Juco hoops coach gets his team to the national tourney for the first time, and he's quite excited. Guy is a quote machine anyway. So, he's in the pre-tourney press conference and no coach has said anything remotely interesting. All the "proud to be here" and "all the teams are so impressive on film" quotes.

He gets up there and does his vaudeville act.
First question is about how it's their first time at the national tourney.
"Yeah, we're like virgins in a whorehouse. Happy as heck to be here, but scared to death."
Got cut.
He also got asked about his team leading the nation in 3-pointers attempted and made. "We have a standing policy. If it feels like leather, shoot it." That stayed in the story.

One other from this coach.
After a game, I'm waiting in his office with his wife. They usually let me in the locker room but didn't for this game.
He storms in and continues his tirade.
Finally, he looks at his wife and says, "And, honey, I was so made at them tonight, I used the fork word."
Wife replies, "Honey, either say f-word or fork. Saying fork-word just sounds stupid!"
 
hondo said:
Got this third-hand. When FSU was going through their first wave of horseshirt kickers in the early 1990s, one of them, Dan Mowrey, announced he was going to see a sports psychologist. One of the hacks asked Bowden how coaches "30 or 40 years ago" dealt with kickers who couldn't make extra points, backs who fumbled, receivers who dropped balls and quarterbacks who couldn't hit water from a boat, since there was no such thing as a sports psychologist back then.
His reply: "30 or 40 years ago, you could hit 'em."
Quote got cut or never made it in the papers because the P.C. police on the desk thought Bowden -- everyone's favorite old Grand-Dad -- was advocating abusing players.

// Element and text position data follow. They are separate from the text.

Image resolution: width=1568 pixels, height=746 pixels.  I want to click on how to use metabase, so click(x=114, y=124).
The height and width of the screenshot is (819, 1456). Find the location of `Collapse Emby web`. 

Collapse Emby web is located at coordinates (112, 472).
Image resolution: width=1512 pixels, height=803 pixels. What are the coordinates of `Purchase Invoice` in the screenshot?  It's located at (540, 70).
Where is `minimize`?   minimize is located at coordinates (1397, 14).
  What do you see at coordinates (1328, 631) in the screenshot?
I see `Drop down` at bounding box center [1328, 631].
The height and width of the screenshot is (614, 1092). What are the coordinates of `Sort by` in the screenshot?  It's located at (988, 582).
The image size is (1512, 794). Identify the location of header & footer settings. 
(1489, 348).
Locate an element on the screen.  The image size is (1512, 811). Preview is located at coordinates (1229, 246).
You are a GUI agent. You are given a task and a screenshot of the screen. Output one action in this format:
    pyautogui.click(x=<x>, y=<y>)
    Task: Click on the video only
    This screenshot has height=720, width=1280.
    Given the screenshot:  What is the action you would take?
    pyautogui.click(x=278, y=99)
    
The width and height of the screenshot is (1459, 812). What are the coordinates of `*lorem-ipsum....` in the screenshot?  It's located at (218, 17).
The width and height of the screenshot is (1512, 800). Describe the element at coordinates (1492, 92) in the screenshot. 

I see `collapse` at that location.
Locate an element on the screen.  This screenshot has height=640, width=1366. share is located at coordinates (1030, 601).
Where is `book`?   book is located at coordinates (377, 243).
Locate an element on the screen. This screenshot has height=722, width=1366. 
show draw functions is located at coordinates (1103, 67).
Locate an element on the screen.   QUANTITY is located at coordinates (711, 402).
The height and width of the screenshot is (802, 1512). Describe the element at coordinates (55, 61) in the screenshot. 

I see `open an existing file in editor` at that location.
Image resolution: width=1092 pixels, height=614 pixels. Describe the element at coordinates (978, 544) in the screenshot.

I had this one cut from my copy. Covering an LPGA event in the 90s. Val Skinner was a pretty good player for a few years back then, and very funny (she reminded you of a barmaid in a redneck dive). Anyway, on the last two holes of one round, she double-bogeyed a par-3, then eagled a par-5. She started talking about how she was maturing as a player, and I asked: "Does that mean there was a time in your career when you wouldn't have responded that well to a double-bogey?"
Her reply: "Actually, there's a time every month I don't respond well to a double-bogey."
I wrote it. Got cut. What's more, I was called by the desk and told it was cut by a female M.E. because the quote "was degrading to women."
When I reminded them a woman said it, I was met with silence. No one had a good P.C. explanation for that one.
But the quote never made it.

Good stories, hondo. This is what is one thing that is really wrong with newspapers. We are editing the life out of them.